*Page text*
#####
The dog ate my homework, but I don’t have a dog, and all work is homework when you like what you do. Though I’m only finding the time to post right now because I couldn’t fall asleep, I have been reading more of Tony Hoagland’s Real Sofistikashun, and one short chapter seems worth talking about in particular.

You see, I’ve been going through a dry spell for awhile now — long enough that I’ve come to admit it too often, and I’m sure a few people around me are sick of hearing about it. I’ve had fits and starts, a few random pieces — usually prose — that I really like, but I haven’t been writing consistently for over a year now.

I don’t know what the cause. There are many candidates: I read too much poetry, I read too much bad poetry, I don’t read enough good poetry, I have too little free time, I’ve become fixated on a brand of mystery that can’t be resolved through poetry*, I’ve become filled with too much contentment, I’ve become too career-oriented, I’ve become too goal-oriented, my creative energies are being expressed in other ways, I used to not give a shit, I used to read more philosophy, I used to read more history, I used to be an insomniac. You name it.

In the middle of his book, Hoagland names one (presumably) of his own: self-consciousness. I’ve thought a lot about this in between desperate rain dances, and it was comforting to see it brought up here.

As a poet, ignorance really is bliss, in many cases. Poetry is mostly a private exercise, with few tangible, external rewards. If you’re not writing because you enjoy the process of writing, you should probably get another hobby. So as long as you feel good about what you’re producing, it feels good to be producing it.
#####
*Instruction 1*
Decide whether each statement agrees with the post on the writing dry spell, answering yes or no and quoting the words of the post that settle it.
(a) The writer owns a dog.
(b) The writer has not been writing consistently for more than a year.
(c) The writer describes poetry as offering many tangible, external rewards.
*Instruction 2*
Using the post on the writing dry spell, answer each question briefly.
(a) Which book has the writer been reading?
(b) Why is the writer finding time to post right now?
(c) What form do the pieces the writer really likes usually take?
*Instruction 3*
Repeat everything in the post on the writing dry spell from "The dog ate" down to "about in particular.".

*Data excerpt*
#####
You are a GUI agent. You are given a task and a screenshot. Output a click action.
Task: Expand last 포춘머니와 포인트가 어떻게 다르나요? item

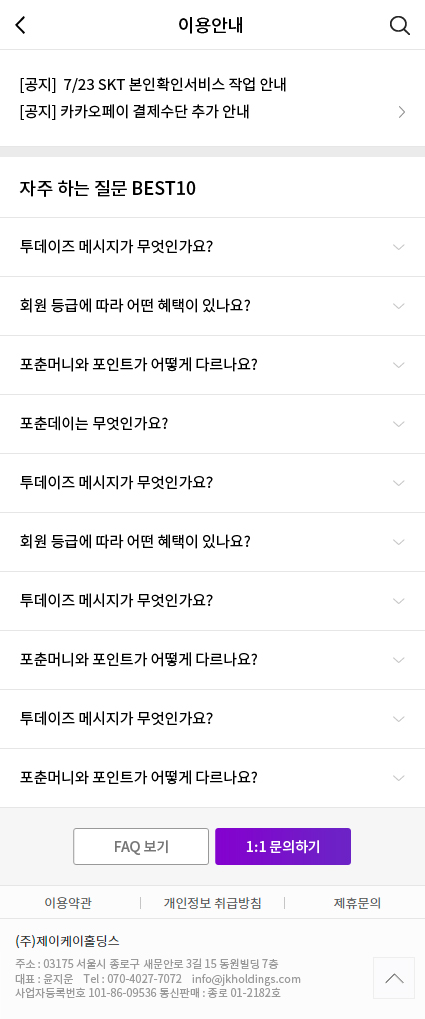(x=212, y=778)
#####
*Exercise answer 1*
(a) No: "but I don’t have a dog"
(b) Yes: "I haven’t been writing consistently for over a year now"
(c) No: "Poetry is mostly a private exercise, with few tangible, external rewards"

*Exercise answer 2*
(a) Tony Hoagland’s Real Sofistikashun
(b) The writer couldn’t fall asleep.
(c) Prose

*Exercise answer 3*
The dog ate my homework, but I don’t have a dog, and all work is homework when you like what you do. Though I’m only finding the time to post right now because I couldn’t fall asleep, I have been reading more of Tony Hoagland’s Real Sofistikashun, and one short chapter seems worth talking about in particular.